==== Page excerpt ====

How Freelance Magazine Writing Works


Come up with loads of ideas for articles you would enjoy researching and writing. The name of the game is perseverance, and you'll need to be armed with lots of enthusiasm and ideas if you are serious about getting published. After all, your first 10 ideas might be rejected. Don't despair, just keep coming up with new angles.

Try to keep your pitches timely. Link them to recent books or hot issues. Offer to write about things you are uniquely suited to research. For example, if you are a former guidance counselor, you'd be a good author for a parenting article about helping your teen get into college. Keep an idea logbook and add to it each time something piques your interest.

Here's an example of the process -- in this case, an unsuccessful attempt, as so many of them will be. I recently sent out an idea to Cosmopolitan magazine about how young women can sneak more savings into their lives without feeling like they're on a budget. I carefully put together a query package (see the next section), and sent it off last week. Yesterday, I received an impersonal form letter wishing me luck placing my work elsewhere. This is not the first time I've been rejected by a magazine of this size…and it won't be the last. What to do? I promptly sent a thank you note to the editor for looking at my query and will send out another idea to her this week. Meanwhile, I will turn around and pitch the original idea to a competing publication. My philosophy is one of careful inundation, you could say. If I experience complete rejection from national magazines, I may rework the idea or start pitching to smaller, regional publications. The whole process could literally take over a year.

====

(Check your understanding)
1. In the piece on freelance magazine writing, which magazine received the idea about helping young women save more money?
2. Rewrite the paragraph beginning "Try to keep your pitches timely" from the piece on freelance magazine writing as a short bulleted list that keeps its main points.
3. Write the next part of the piece on freelance magazine writing, picking up after its final sentence.
The lines after this piece are separate material with no connection to it.

==== Information shown ====

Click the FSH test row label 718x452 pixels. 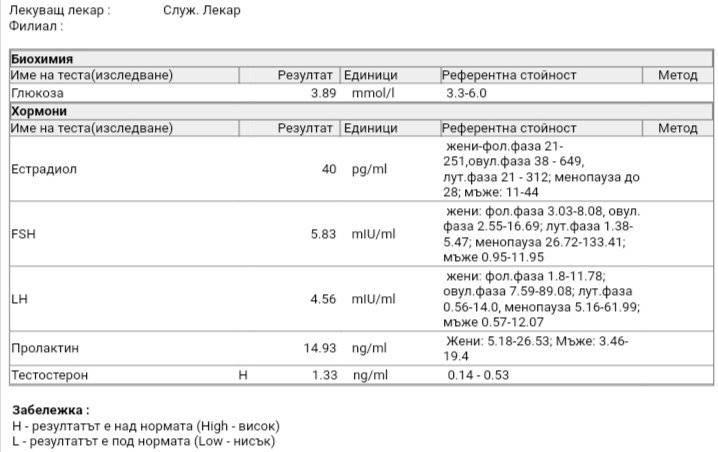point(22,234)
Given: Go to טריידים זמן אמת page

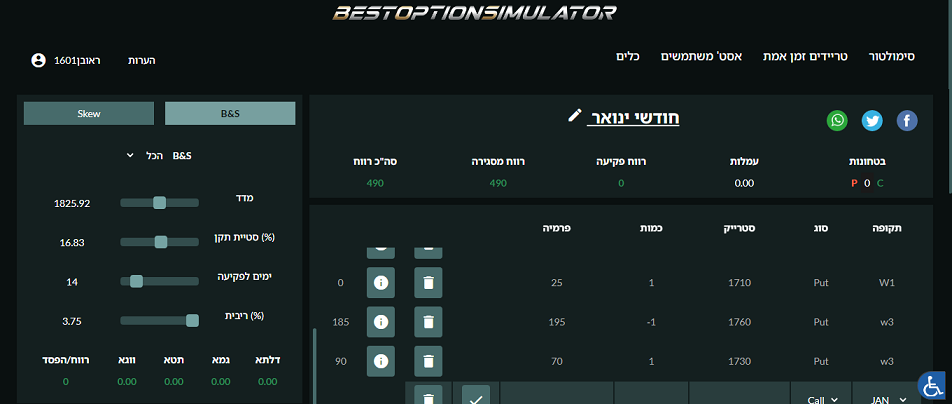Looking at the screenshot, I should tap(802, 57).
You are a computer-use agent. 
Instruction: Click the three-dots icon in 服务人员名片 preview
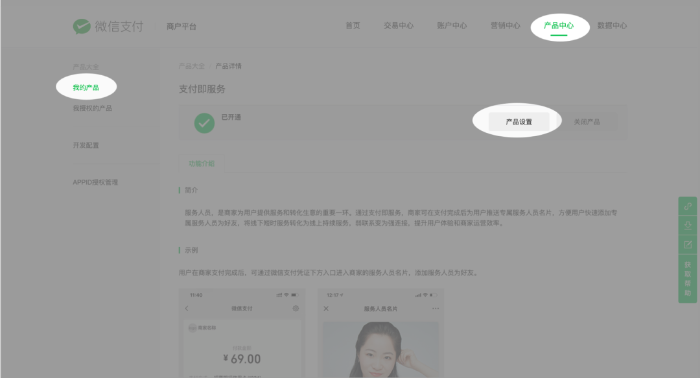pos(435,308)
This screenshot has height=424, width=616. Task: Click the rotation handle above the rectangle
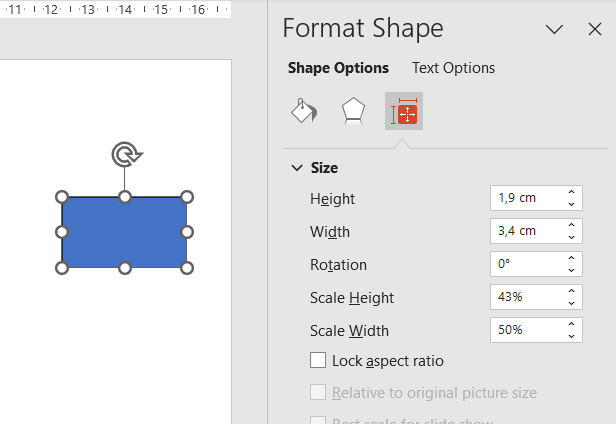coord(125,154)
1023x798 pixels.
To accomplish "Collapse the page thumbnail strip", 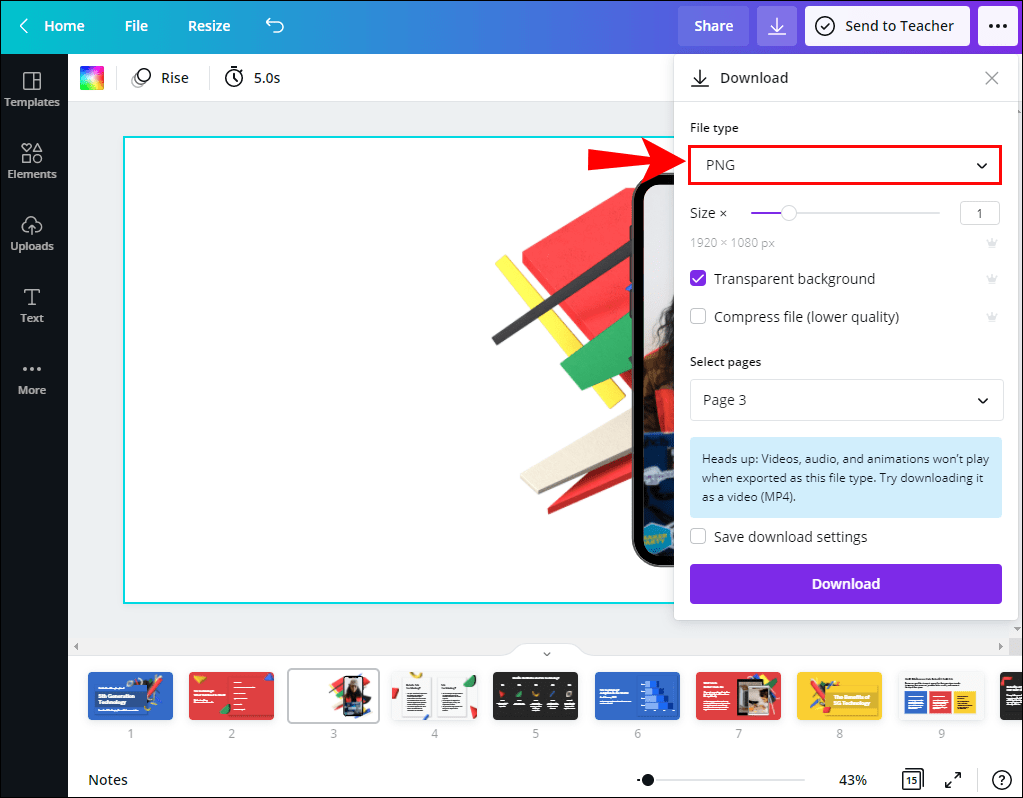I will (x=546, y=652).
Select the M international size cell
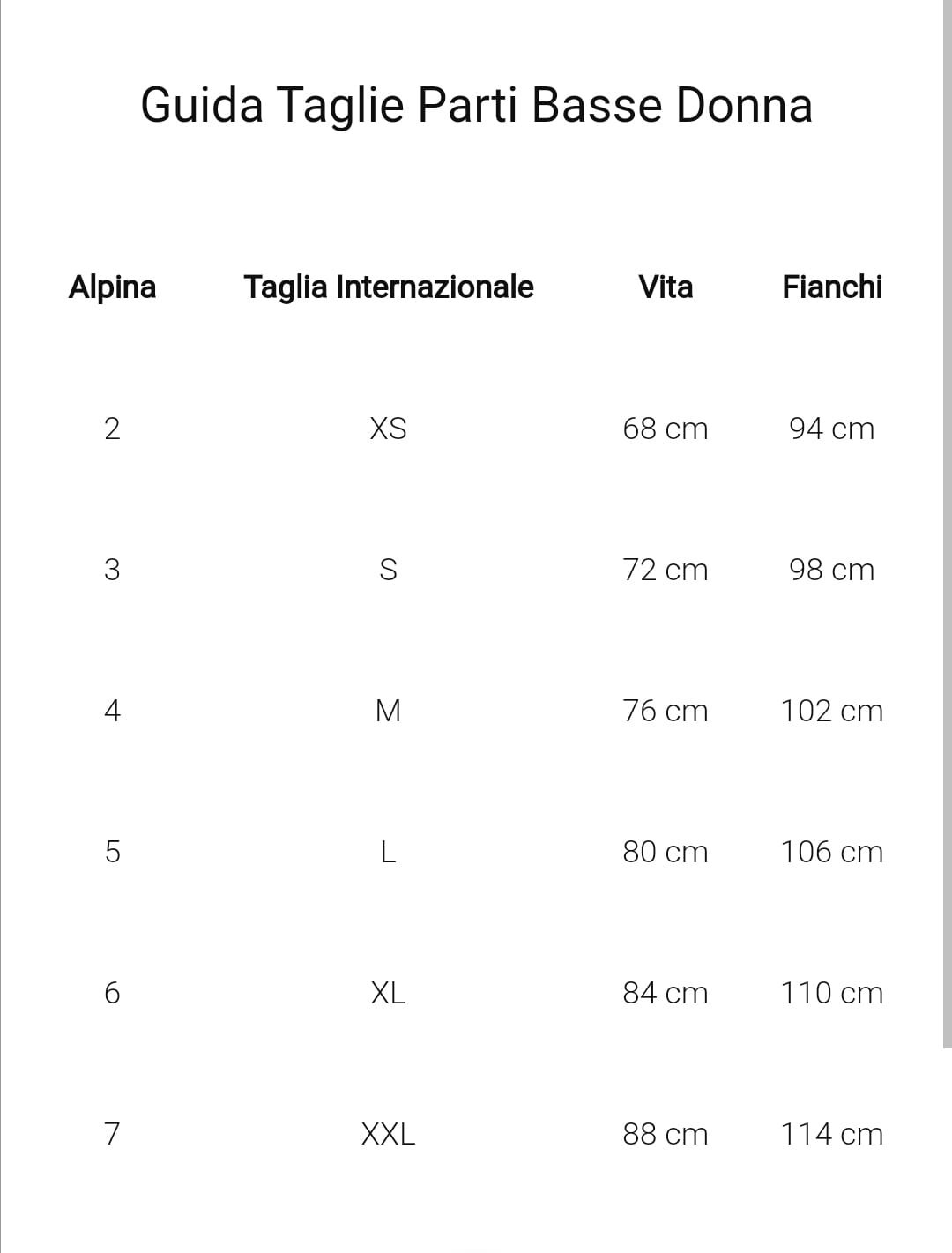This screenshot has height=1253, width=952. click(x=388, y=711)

====

(Answers to the tasks)
1. Cosmopolitan

2.
- Keep pitches timely by linking them to recent books or hot issues.
- Offer to write on subjects you are uniquely suited to research, such as a former guidance counselor writing about helping teens get into college.
- Keep an idea logbook and add to it whenever something piques your interest.

3.
Some tips to keep in mind:

  • Keep track of what you send where. Use a notebook to record the fleet of proposals making their way to and from New York or regional publishers.
  • Don't let rejections bring you down. They are simply a call to action -- to send out another idea and to send the first idea somewhere else.
  • Include a self-addressed, stamped envelope with your proposals. This way, you will hear something back, even if it's only a form letter. Just be patient and think of more ideas!